M2 16GB Mac test hit memory trouble during compression
A user says they added Gwen3 4b as an auxiliary model for compression in Hermes Agent. They saw a token speed of 20k/s during testing. While summarizing 16000 MD files, RAM use rose to 12GB and the Mac mini shut down immediately.
Key points
- The user tested Gwen3 4b as an auxiliary model in Hermes Agent.
- They reported a token speed of 20k/s.
- RAM use reached 12GB during a 16000 MD file summarization test.
- The Mac mini shut down right away and could not be turned on remotely.

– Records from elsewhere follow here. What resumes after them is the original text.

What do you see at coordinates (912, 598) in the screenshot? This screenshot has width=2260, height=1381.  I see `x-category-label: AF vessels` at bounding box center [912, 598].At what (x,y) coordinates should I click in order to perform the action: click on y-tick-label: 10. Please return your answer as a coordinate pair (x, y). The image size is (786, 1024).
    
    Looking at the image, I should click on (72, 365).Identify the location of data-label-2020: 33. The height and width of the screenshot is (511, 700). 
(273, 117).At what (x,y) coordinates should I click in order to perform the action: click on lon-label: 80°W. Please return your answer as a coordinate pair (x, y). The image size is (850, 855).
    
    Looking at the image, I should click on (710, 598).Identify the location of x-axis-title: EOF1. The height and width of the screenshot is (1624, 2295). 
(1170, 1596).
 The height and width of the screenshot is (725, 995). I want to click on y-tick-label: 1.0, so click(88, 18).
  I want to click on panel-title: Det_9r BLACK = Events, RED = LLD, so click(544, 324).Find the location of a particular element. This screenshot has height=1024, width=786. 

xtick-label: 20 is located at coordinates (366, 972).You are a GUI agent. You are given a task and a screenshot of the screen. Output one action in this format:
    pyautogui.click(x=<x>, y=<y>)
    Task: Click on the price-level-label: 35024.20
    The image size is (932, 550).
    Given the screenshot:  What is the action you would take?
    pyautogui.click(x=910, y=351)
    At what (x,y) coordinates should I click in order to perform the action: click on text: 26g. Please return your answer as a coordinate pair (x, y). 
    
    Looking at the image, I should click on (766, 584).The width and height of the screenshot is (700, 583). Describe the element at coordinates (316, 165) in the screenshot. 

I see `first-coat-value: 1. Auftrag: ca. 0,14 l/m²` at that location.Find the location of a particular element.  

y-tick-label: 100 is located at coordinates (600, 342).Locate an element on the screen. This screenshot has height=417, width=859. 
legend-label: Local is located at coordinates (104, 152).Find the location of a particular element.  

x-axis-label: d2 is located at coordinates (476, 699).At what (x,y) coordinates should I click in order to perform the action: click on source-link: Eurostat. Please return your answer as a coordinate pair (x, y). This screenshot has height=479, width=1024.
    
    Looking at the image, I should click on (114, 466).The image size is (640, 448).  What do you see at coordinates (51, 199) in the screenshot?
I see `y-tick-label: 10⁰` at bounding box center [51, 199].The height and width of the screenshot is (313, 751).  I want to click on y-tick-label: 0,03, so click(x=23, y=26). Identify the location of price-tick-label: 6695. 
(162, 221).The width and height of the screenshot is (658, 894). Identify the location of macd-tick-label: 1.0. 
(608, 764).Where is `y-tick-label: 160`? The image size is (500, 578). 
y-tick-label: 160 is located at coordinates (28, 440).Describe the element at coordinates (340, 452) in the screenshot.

- On an M2 16GB Mac, large summary jobs should be tested in smaller batches first.
Quick term guide
- Gwen3 4b
- A likely AI model name as written in the Reddit title.
- auxiliary model
- A helper AI model used alongside the main model.
- compression
- A process that shortens older chat details so the AI can keep working in a long session.
- compress
- To take a lot of information and turn it into a shorter, simpler version.
- Hermes Agent
- It appears to be a tool or community for building and managing AI agents.
- testing
- The process of checking that software does what it's supposed to do, usually by running it and looking for errors.
- MD file
- A text document written in Markdown format.
- Mac mini
- A small desktop computer made by Apple.